## Definition

It's called ** polynomial function of the 1st degree**, or ** similar function**, to any function *f *IR to IR given by a law of the form f (*x*) = a*x* + b where a and b are given real numbers and a0.

In function f (*x*) = a*x* + b, the number ** The** is called the coefficient of *x* is the number ** B** It is called constant term.

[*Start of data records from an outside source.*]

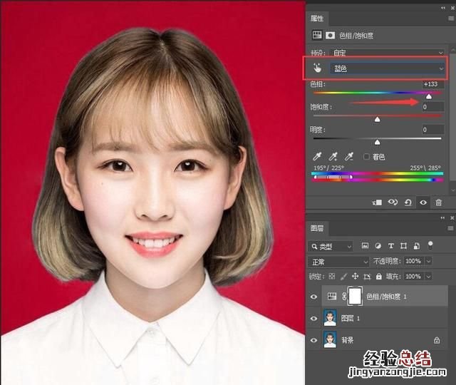Viewport: 456px width, 385px height.
Task: Select the 图层 1 layer thumbnail
Action: pyautogui.click(x=330, y=318)
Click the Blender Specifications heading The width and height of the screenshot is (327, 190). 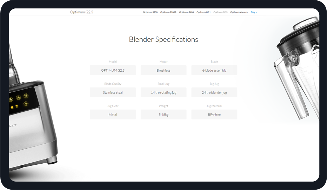(164, 39)
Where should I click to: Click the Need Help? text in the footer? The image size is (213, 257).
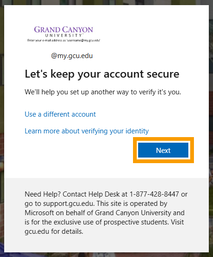(43, 194)
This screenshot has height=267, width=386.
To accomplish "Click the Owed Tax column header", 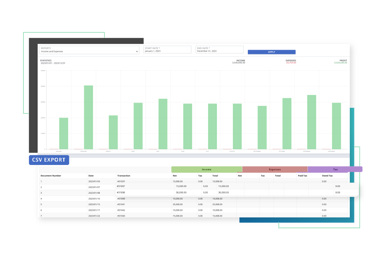I will pyautogui.click(x=327, y=176).
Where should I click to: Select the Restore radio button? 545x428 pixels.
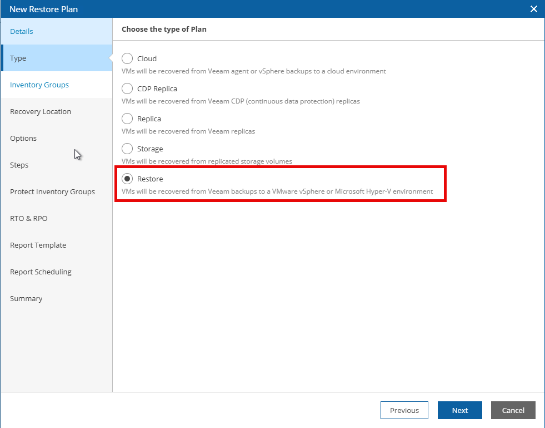point(127,179)

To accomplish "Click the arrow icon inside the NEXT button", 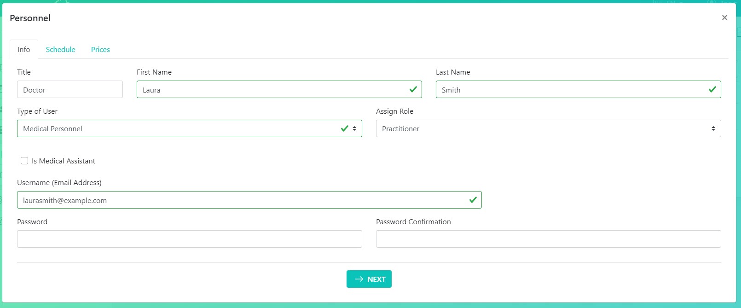I will click(359, 279).
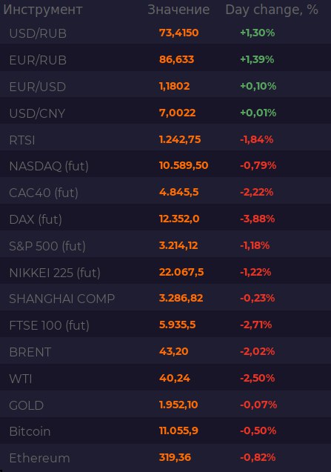This screenshot has width=331, height=472.
Task: Click the GOLD instrument name
Action: coord(27,405)
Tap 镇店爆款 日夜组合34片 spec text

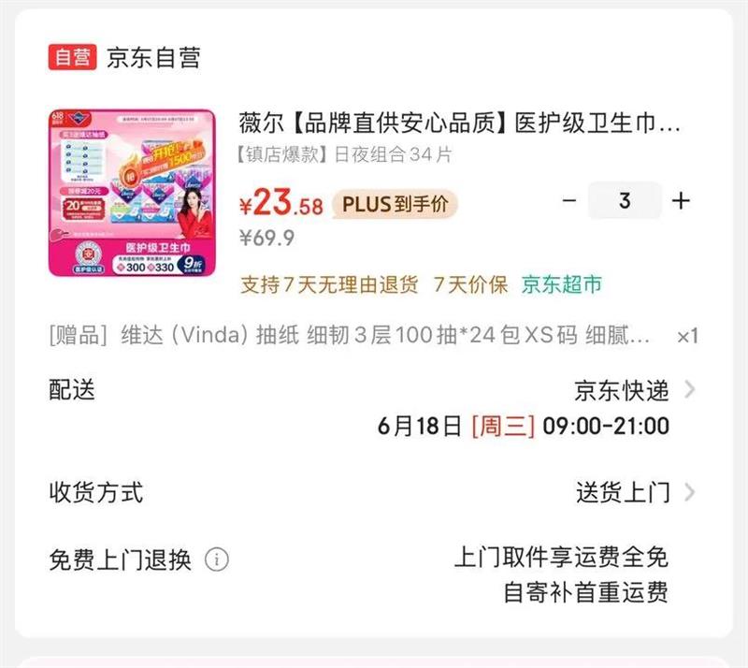[344, 154]
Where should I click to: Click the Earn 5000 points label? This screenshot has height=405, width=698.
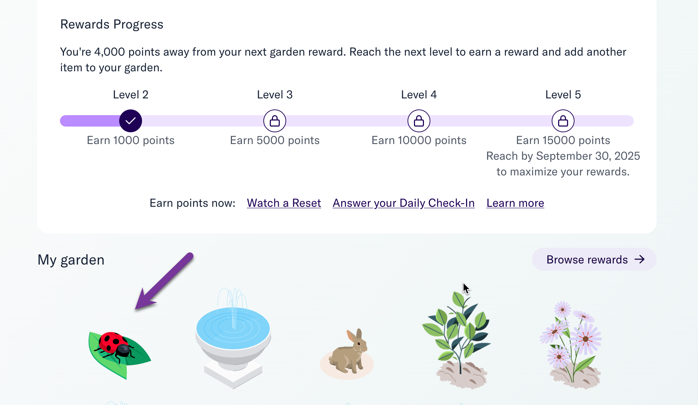(275, 140)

Here are some examples of 1st degree polynomial functions:

f (*x*) = 5

*x*- 3, where a = 5 and b = - 3

f (

*x*) = -2

*x*- 7, where a = -2 and b = - 7

f (

*x*) = 11

*x*where a = 11 and b = 0

# Graphic

The graph of a polynomial function of the 1st degree, *y* = a*x* + b, with a0, is an oblique line to the axes O*x* it's the*y*. For example, let's build the graph of the function *y* = 3*x* - 1:

As the graph is a straight line, just get two of its points and connect them with the help of a ruler:

a) To *x* = 0, we have *y* = 3 · 0 - 1 = -1; therefore, a point is (0, -1).

b) To *y* = 0, we have 0 = 3*x* - 1; therefore, and another point is .

We mark the points (0, -1) and in the Cartesian plane and connect the two with a straight line.

x | y |

0 | -1 |

0 |

We have already seen that the graph of the related function *y* = a*x* + b is a straight line.

The coefficient of *x*, **The**, is called ** angular coefficient of the line** and, as we shall see, it is linked to the slope of the line with respect to the O axis*x*.

The constant term, **B**, is called the linear coefficient of the line. For x = 0, we have *y* = a · 0 + b = b. Thus, the linear coefficient is the ordinate of the point at which the line cuts the O axis.*y*.